Pinkin Bill Establishing State Police Employment Application Registry Passes Committee

In response to reports of officers moving between police departments after facing disciplinary action in one town, a bill sponsored by Assemblywoman Nancy Pinkin (D-Middlesex) would establish an Employment Application Registry database in the Division of State Police to promote inter-agency transparency. The legislation was advanced by the Assembly Law and Public Safety Committee on Monday.

A recent law passed in July requires law enforcement agencies throughout the state to share disciplinary records of officers who move to another agency. However, law enforcement agencies are not currently required to share information regarding applicants who are initially deemed disqualified for employment.

Under the bill (A-4379), the Superintendent of State Police would be required to establish and maintain an Employment Application Registry database with confidential information about any individual who applies for a law enforcement position and whether an offer of employment is extended to them.

The legislation directs the Attorney General to issue guidelines regarding what would disqualify an applicant from employment. If an applicant is not hired, the reason an offer was not made must be listed in the registry – including whether the applicant was denied due to a failed drug test and/or the aforementioned guidelines.

Every New Jersey law enforcement agency would be required to check the Employment Application Registry prior to making an offer of employment.

Upon the legislation advancing, Assemblywoman Pinkin issued the following statement:

“If an individual does not meet the necessary qualifications to serve in law enforcement, it must be clear to all agencies throughout our state. Closing the gaps in communication will ensure agencies are hiring prospective officers of the highest caliber for the job.

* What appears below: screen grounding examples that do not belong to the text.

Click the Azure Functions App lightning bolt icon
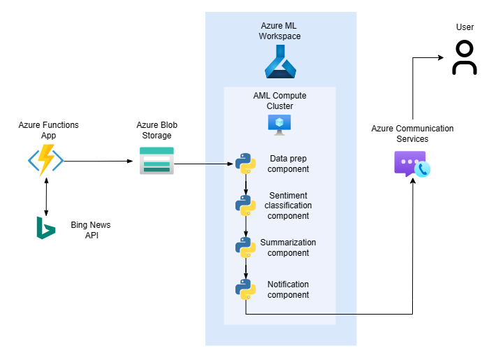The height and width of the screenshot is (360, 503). [x=46, y=160]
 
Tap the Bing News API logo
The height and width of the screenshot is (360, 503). [x=46, y=228]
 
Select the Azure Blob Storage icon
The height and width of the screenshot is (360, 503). [x=156, y=160]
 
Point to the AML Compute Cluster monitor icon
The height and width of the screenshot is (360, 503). [x=280, y=123]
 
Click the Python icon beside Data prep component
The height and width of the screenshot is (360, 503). [x=245, y=164]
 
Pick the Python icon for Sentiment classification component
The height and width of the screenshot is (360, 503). [x=245, y=205]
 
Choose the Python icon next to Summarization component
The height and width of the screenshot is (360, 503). [x=245, y=247]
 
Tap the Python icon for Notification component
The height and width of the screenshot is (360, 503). [x=245, y=289]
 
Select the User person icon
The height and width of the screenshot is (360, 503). [x=465, y=57]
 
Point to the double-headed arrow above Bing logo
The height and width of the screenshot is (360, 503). [x=46, y=196]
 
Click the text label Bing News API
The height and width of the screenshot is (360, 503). [x=91, y=230]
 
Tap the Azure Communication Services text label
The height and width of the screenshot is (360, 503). [x=412, y=134]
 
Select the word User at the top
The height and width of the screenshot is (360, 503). [x=465, y=27]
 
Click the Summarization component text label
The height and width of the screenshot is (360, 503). [x=288, y=247]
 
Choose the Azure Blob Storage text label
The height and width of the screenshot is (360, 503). [x=156, y=130]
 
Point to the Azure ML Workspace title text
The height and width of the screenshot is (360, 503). [x=281, y=31]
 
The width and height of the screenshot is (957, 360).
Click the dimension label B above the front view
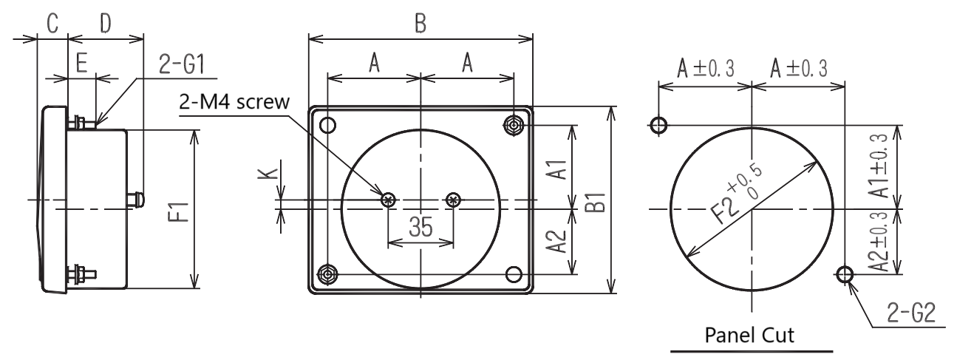click(420, 24)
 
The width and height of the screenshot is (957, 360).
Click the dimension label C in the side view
click(52, 23)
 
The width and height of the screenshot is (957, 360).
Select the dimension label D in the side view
click(105, 23)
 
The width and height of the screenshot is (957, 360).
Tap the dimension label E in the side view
click(81, 63)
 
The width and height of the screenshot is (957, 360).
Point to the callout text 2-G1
click(182, 64)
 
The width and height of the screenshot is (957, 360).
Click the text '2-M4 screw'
click(234, 102)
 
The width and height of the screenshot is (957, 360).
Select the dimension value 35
click(420, 227)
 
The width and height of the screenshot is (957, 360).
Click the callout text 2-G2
click(911, 313)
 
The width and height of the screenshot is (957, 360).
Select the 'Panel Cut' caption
click(749, 335)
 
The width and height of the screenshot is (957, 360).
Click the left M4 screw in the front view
click(389, 200)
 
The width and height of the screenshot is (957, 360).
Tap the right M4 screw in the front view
click(453, 200)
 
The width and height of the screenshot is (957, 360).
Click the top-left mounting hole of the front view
click(327, 125)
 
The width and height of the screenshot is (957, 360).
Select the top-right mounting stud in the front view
click(514, 125)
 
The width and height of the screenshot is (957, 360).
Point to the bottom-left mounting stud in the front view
click(327, 274)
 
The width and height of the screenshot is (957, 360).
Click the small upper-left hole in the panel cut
click(658, 125)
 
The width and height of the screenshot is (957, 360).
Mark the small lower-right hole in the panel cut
click(845, 274)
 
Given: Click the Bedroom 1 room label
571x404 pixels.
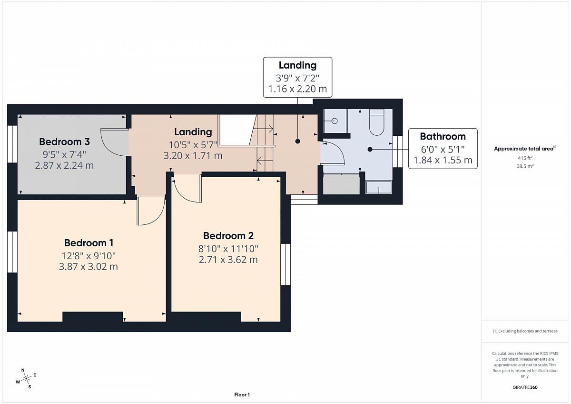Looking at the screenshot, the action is pos(89,242).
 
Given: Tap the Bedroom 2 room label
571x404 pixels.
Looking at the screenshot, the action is pos(228,235).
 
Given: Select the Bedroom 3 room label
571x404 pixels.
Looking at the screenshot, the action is pos(64,141).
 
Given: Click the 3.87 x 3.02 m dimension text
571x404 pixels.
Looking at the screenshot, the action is pos(89,267).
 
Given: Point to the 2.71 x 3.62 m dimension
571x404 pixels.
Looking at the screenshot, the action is pos(228,260).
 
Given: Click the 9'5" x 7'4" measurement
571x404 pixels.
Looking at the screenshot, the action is pos(64,154).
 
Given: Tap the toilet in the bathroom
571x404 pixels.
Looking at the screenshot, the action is pos(377,122).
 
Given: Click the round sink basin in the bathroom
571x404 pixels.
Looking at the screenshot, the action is pos(335,121).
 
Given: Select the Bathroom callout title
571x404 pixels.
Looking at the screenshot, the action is pos(443,137).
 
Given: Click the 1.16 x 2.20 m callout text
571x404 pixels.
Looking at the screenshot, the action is pos(297,89).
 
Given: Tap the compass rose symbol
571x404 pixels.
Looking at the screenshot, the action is pos(26,378).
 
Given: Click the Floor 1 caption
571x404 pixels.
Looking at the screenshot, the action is pos(242,394).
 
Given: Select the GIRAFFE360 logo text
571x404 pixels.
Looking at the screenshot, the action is pos(525,387).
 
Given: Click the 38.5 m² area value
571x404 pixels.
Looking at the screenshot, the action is pos(525,166).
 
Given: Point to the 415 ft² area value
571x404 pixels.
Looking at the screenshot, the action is pos(525,158).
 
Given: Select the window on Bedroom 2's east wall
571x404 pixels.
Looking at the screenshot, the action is pos(286,264).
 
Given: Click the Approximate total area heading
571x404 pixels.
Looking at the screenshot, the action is pos(525,149).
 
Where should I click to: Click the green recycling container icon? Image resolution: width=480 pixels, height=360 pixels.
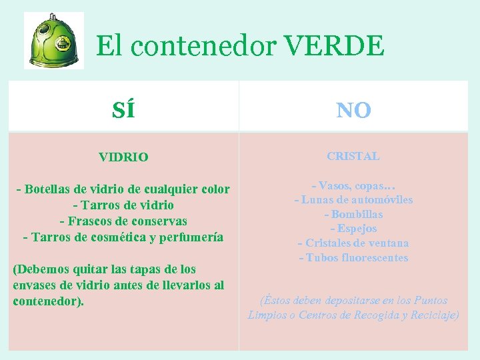click(x=54, y=40)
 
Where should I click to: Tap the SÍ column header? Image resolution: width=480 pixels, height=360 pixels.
click(x=123, y=109)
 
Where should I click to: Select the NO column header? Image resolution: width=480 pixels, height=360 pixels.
click(x=353, y=109)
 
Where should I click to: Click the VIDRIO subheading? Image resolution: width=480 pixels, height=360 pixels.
click(x=123, y=158)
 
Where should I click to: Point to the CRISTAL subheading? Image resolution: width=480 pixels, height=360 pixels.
click(x=353, y=156)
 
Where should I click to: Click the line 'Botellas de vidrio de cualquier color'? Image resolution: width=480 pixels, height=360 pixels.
click(x=123, y=189)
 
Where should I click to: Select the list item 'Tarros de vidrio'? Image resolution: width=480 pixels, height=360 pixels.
click(x=123, y=205)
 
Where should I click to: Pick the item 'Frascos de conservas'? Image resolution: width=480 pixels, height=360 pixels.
click(x=123, y=221)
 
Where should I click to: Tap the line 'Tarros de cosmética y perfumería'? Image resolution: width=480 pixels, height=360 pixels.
click(x=123, y=237)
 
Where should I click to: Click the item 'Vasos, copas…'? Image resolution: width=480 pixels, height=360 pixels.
click(x=353, y=185)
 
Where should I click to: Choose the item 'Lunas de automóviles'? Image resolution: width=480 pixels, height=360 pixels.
click(x=353, y=199)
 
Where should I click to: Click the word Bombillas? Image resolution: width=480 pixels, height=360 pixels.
click(x=353, y=214)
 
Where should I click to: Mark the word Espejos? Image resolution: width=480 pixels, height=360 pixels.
click(x=353, y=228)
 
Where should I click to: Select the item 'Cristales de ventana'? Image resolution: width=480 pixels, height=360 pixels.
click(x=353, y=243)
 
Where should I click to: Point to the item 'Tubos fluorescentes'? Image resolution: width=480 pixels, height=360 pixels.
click(x=353, y=257)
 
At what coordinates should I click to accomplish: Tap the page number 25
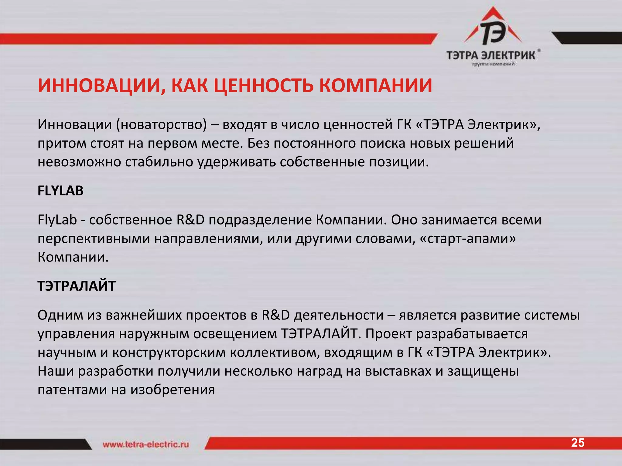578,443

“Right now, a police department in one town may not have access to the same information another department had that led them to turn down an applicant. A statewide application registry would provide a way for police departments to quickly share relevant information with one another.

“This enhanced inter-agency communication will help expedite the employment process while ensuring law enforcement agencies are staffed with highly qualified candidates, which will ultimately prove beneficial for the well-being of all our communities.”